GIVEN PASSAGE:

.....

Milena JesenskáMilena Jesenská (10 August 1896 – 17 May 1944) was a Czech journalist, writer, editor and translator. She is popularly remembered as one of Franz Kafka’s great loves, and Jesenská’s translation of The Stoker was the first translation of Kafka’s writings into any foreign language.

After the occupation of Czechoslovakia by the German army, Jesenská joined an underground resistance movement and helped many Jewish and political refugees to emigrate. In the Czech Republic, she is remembered as one of the most prominent journalists of the interwar period and as a brave one: in 1939 she was arrested for her work in the resistance after the German occupation of Bohemia and Moravia, and died in Ravensbrück concentration camp in 1944.

It is estimated that Jesenská wrote well over 1,000 articles but only a handful have been translated into English. In The Journalism Of Milena Jesenská: A Critical Voice in Interwar Central Europe, her own writings provide a new perspective on her personality, as well as the changes in Central Europe between the two world wars as these were perceived by a woman of letters. The articles in this volume cover a wide range of topics, including her perceptions of Kafka, her understanding of social and cultural changes during this period, the threat of Nazism, and the plight of the Jews in the 1930s.

On 15 March 1939, the German Wehrmacht moved into Prague, and the occupation would not end until the surrender of Germany following World War II. Below is an excerpt from the book The Journalism Of Milena Jesenská: A Critical Voice in Interwar Central Europe.


 

Prague, the Morning of 15 March 1939

by Milena Jesenská

 

How do great events happen? Unexpectedly and all at once. But when they are upon us, we always find that we are not surprised. A person always has some apprehension and knowledge of things to come, only deafened by reason, will, desire, fear, haste and work. As soon as the soul of a person remains for a moment naked and stripped of everything else except its secret intuition, it is sure at once: I knew it. There is a reason why so many people go about today and say: I suspected as much; I said so. I believe them. We all suspected as much and if we had listened attentively to the voice of our hearts when we sat at home alone, for instance, or when we woke up tired at dawn, if we had been able to clothe in words the feelings, which are true and not only the thoughts, which are often distorted, we would have said: we are waiting for it. But the logic of things is, at the same time, illogical. Every person awaits some kind of remarkable event in life: good fortune, poverty, illness, hunger, death. When it comes, however, he does not recognise it. All he knows is that it has overwhelmed him completely, not leaving him the time or the opportunity to act.

.....

DATASET ENTRIES:
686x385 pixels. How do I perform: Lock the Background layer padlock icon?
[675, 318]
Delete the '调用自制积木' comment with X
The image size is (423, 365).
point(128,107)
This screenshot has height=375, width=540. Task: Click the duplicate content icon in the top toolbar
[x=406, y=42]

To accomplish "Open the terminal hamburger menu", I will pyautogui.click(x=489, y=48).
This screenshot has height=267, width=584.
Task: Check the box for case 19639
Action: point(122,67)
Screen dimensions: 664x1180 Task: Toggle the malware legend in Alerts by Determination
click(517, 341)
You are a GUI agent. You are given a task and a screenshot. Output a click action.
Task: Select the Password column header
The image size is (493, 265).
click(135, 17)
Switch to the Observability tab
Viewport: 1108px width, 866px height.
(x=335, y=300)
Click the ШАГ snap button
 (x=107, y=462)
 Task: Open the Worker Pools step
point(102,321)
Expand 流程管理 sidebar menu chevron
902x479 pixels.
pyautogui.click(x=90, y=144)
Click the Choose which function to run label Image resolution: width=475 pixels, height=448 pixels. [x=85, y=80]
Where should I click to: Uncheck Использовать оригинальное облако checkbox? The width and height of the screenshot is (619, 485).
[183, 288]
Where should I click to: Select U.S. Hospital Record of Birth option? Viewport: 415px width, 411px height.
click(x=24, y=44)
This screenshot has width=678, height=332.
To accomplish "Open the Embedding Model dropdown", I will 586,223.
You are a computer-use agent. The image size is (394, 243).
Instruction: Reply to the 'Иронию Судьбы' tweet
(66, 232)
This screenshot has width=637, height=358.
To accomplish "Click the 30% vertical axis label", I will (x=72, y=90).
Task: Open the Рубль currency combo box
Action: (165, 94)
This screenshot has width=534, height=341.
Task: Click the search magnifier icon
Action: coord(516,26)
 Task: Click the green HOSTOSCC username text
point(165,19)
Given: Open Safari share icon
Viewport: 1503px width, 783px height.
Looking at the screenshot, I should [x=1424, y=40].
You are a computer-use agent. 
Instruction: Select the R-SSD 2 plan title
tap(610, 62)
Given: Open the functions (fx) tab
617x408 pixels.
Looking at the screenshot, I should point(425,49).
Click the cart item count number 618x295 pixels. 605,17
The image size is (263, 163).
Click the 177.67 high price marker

.....

THE EXERCISE: Translate into French the following sentence from the passage on Milena Jesenská: "It is estimated that Jesenská wrote well over 1,000 articles but only a handful have been translated into English."

TASK RESULT: On estime que Jesenská a écrit bien plus de 1 000 articles, mais seule une poignée d'entre eux a été traduite en anglais.